The dollar is slipping across the board
Jerome Powell will appear for the second day straight before the Congress on Wednesday. On Tuesday, the bulk of the testimony touched on the ongoing loose monetary policy. Powell responded to concerns about high inflation risks by assuring US Senate Banking Committee members that the institution’s monetary policy is still the safest bet given the underlying conditions. He said he expects the economy to return to pre-pandemic levels of output "in a few years."
But some investors disagree with Powell, and they have a conviction that continuing low benchmark interest rates and the $120 billion per month bond-buying program is setting the stage for uncontrollable inflation. And these investors are ditching the greenback.
Nonetheless, it seems currency traders are pricing in other factors such as the possibility of a recovery in the global economy, as shown by the performance of the US dollar against commodity currencies such as the Kiwi. Early morning trades in Asia saw the US dollar index (DXY) edged down 0.09% (0.03% at the time of writing), while the USD/NZD dropped by 0.43% to 1.3556.
Figure 1: US Dollar Index (DXY), Source: TradingView
Figure 2: USDNZD chart, Source: TradingView
You will be forgiven to imagine that only commodity currencies are edging up against the US dollar. Contrarily, traders are betting on many other currencies that stand to gain from increased global trade. For instance, the USD/JPY was down 0.01% at 13:00 GMT. At the same time, the USD/CNY extended the over six-month decline bringing the overall performance to -6.62% since August 2020.
The USD’s behavior signifies oncoming trouble in the market
Right now, most economies across the globe have managed to cushion themselves from the effects of COVID-19. Many central bankers followed in the Fed's steps and cut interest rates and purchased massive bond amounts. Interestingly, the market appears to have reacted more sharply to the Fed’s monetary policy actions in Q1 2020 than any other currency.
Before COVID-19 became a global pandemic, the US dollar index was edging up towards historical peaks. The index was at 103.0 as of March 16, 2020, but descended into a downward spin to find support.
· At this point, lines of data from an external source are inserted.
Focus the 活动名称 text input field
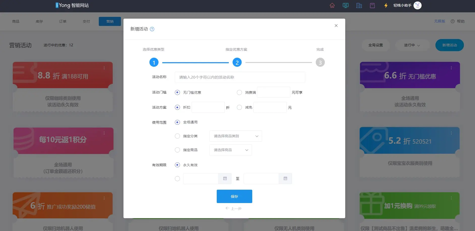475x231 pixels. click(x=240, y=77)
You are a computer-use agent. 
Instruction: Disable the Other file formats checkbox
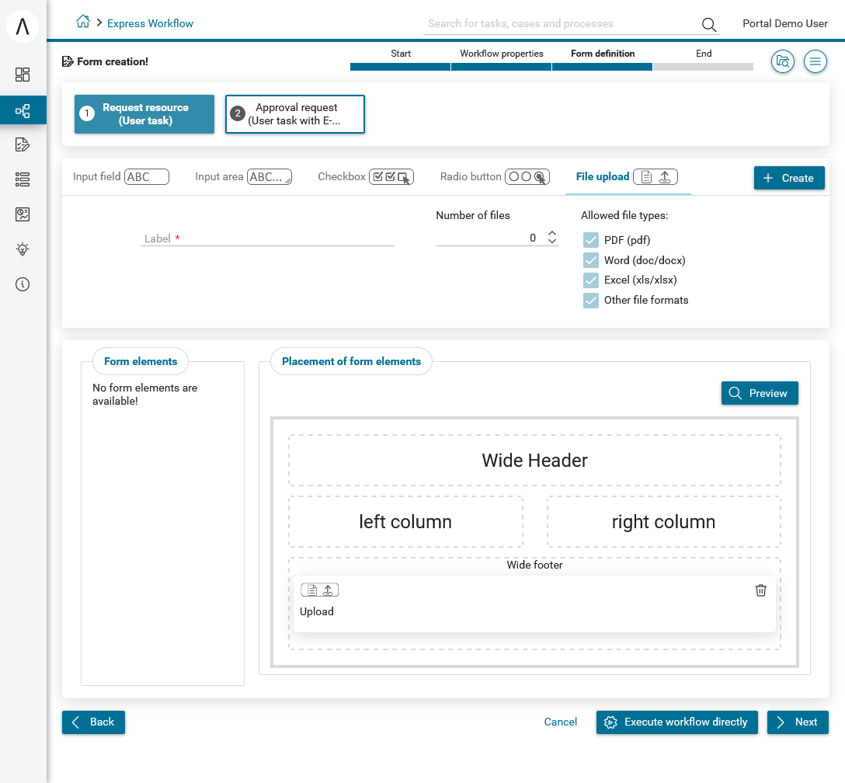click(x=591, y=300)
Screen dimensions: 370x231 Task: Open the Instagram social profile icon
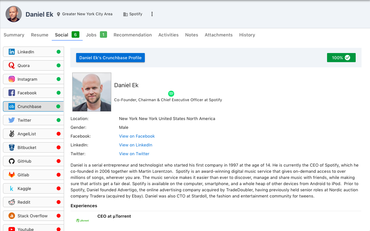point(12,79)
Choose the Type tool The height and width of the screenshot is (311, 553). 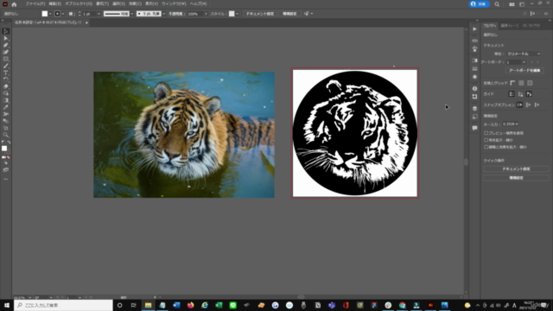6,73
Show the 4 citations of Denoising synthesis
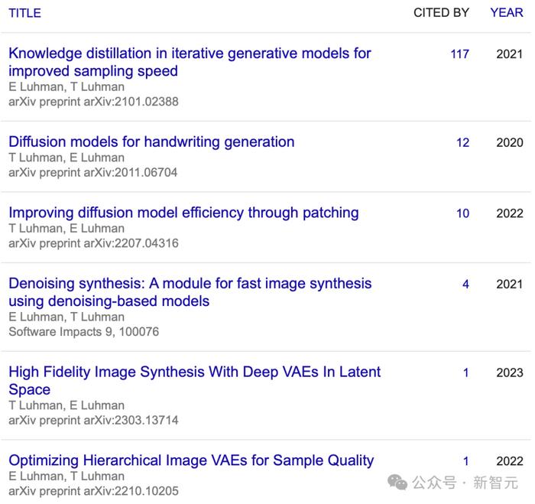This screenshot has width=535, height=504. coord(465,285)
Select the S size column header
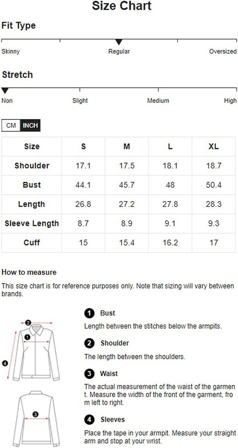 click(83, 146)
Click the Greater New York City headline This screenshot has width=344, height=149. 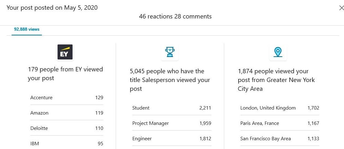(x=276, y=80)
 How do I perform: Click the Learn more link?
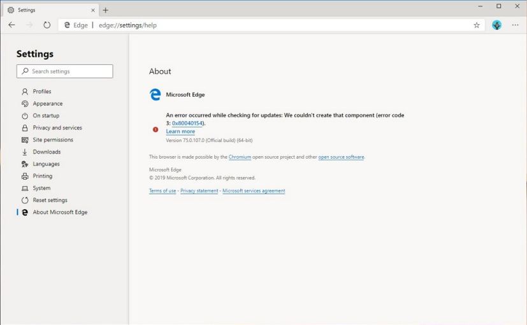pyautogui.click(x=180, y=131)
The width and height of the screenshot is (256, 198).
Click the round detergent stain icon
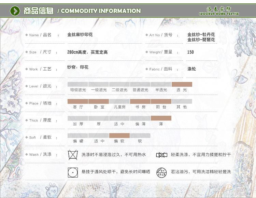coord(161,172)
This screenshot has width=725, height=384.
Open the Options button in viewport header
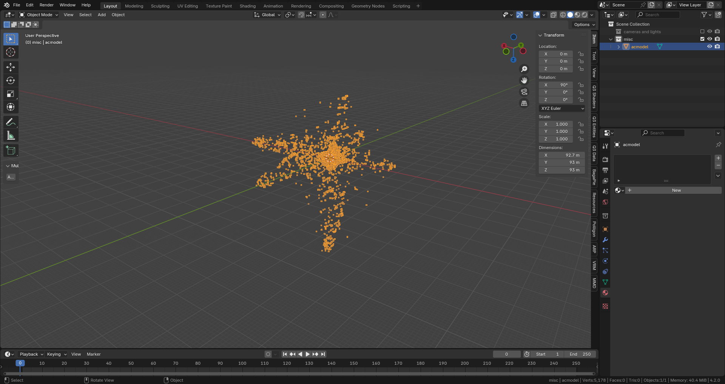point(584,25)
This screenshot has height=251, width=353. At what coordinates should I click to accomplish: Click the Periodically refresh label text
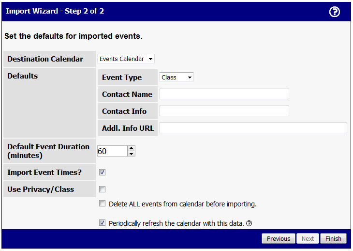(x=177, y=223)
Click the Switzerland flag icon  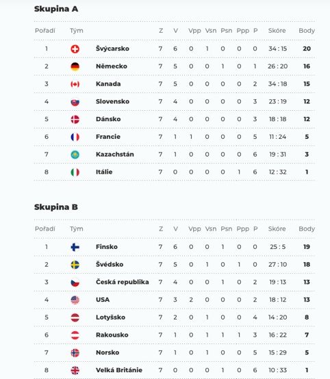point(75,49)
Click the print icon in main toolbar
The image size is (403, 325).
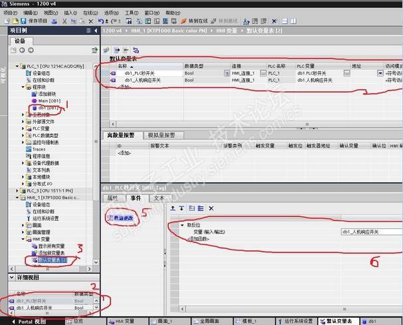point(55,21)
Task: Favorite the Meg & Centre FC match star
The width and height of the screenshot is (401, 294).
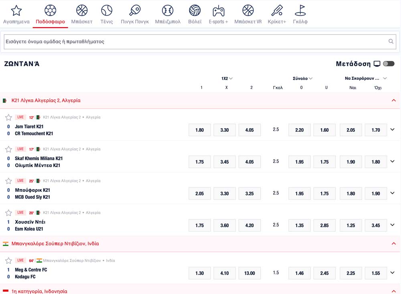Action: (x=8, y=260)
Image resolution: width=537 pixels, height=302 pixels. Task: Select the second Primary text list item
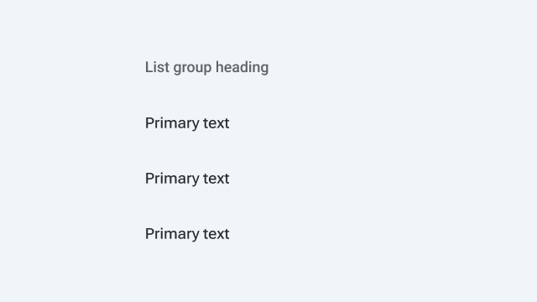(187, 179)
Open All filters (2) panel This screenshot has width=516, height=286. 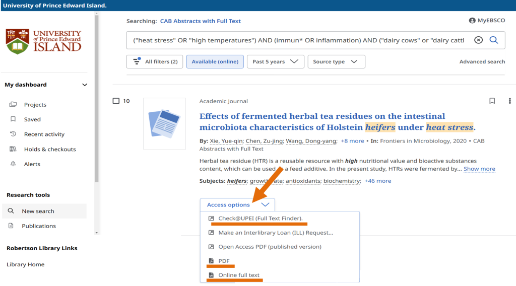coord(155,62)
The greenback’s performance for the last week indicates a lack of strength to break the downward spiral. As the figure below shows, the DXY looks unlikely to break above the 0.236 Fibonacci level due to lack of strength, as confirmed by the RSI (39.47).
Figure 3: US dollar currency index (DXY)
The US dollar needs a significant development if it were to recoup the losses suffered against major rivals, but this does not seem to be happening anytime soon. One major reason behind this reasoning is that the greenback is losing its appeal in the market.
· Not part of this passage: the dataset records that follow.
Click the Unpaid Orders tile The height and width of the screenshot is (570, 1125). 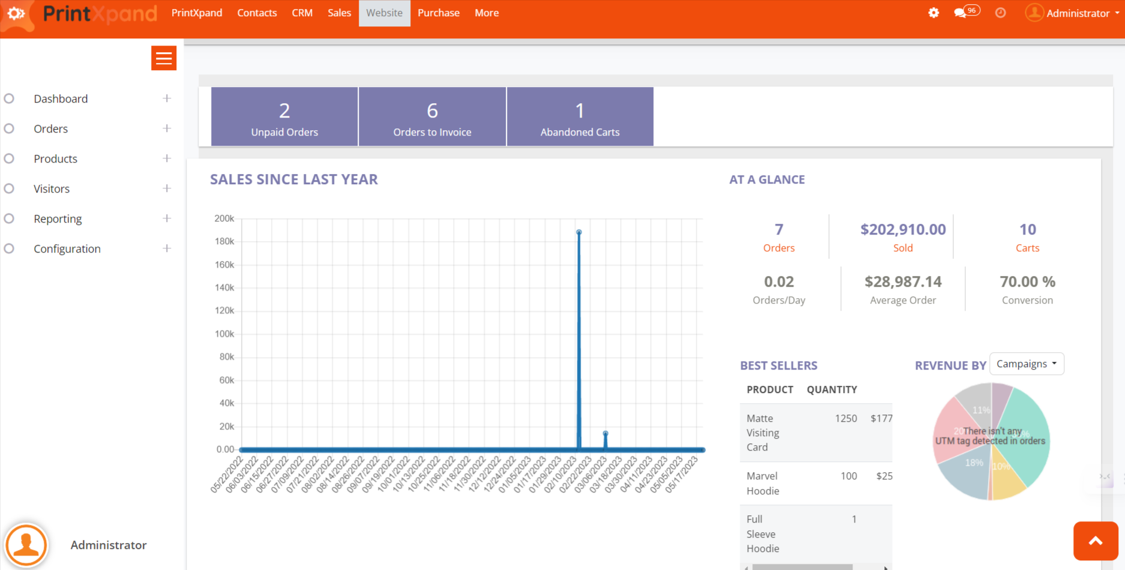point(284,117)
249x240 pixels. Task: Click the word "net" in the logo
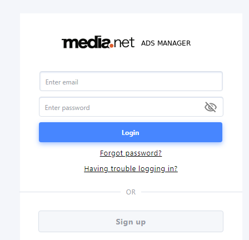(124, 42)
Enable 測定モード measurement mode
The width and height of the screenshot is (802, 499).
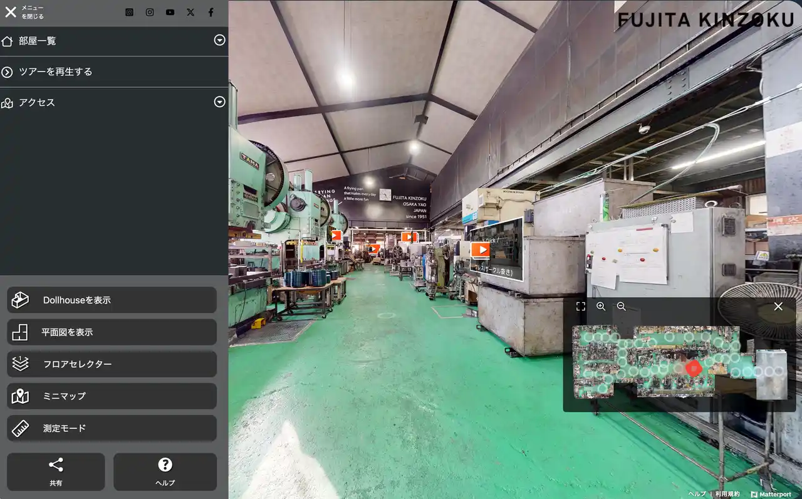click(x=112, y=428)
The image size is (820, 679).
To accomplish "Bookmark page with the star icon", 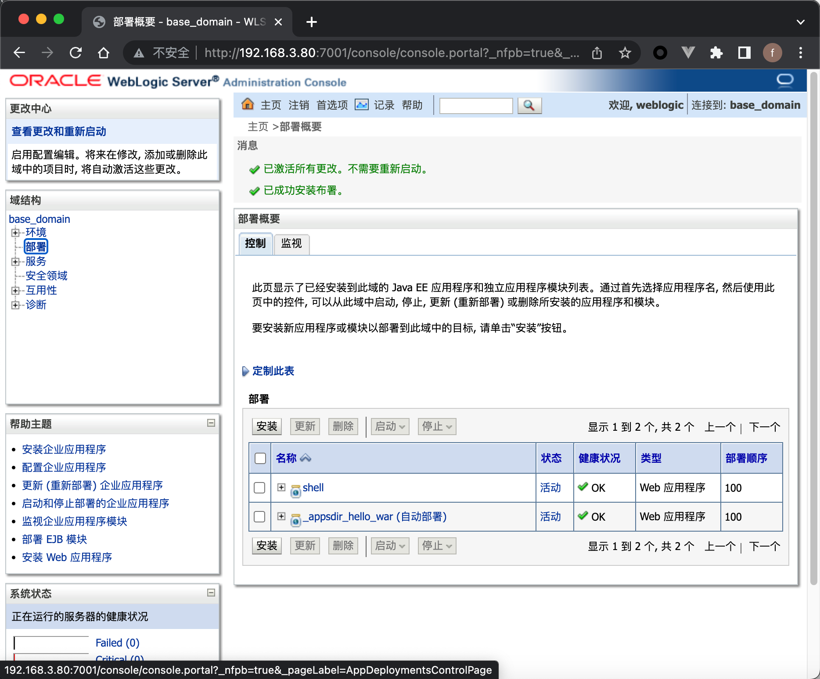I will coord(625,53).
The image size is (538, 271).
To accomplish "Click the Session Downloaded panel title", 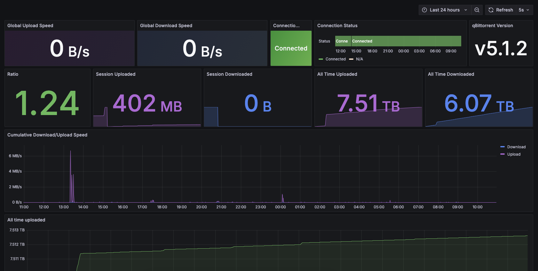I will (x=229, y=74).
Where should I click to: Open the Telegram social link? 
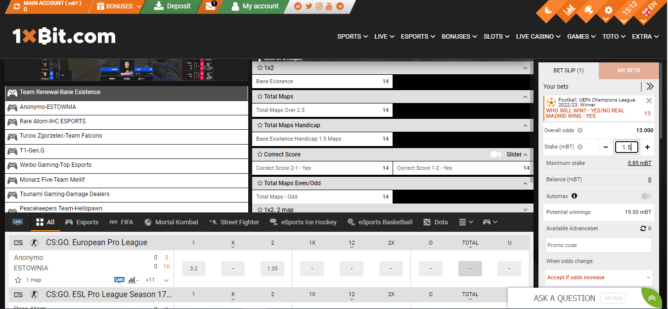pyautogui.click(x=340, y=6)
Many central bankers – as already mentioned – loosened their monetary policies to help their economies cope with the COVID-19 shock. The US Fed’s actions were more drastic, hence the significant decline of the USD since March 2020. But as Powell testified on Tuesday, the Fed is not considering tightening monetary policy in the foreseeable future. So, what happens when other central bankers tighten their monetary policies? It seems the US dollar index has more room to slip further down.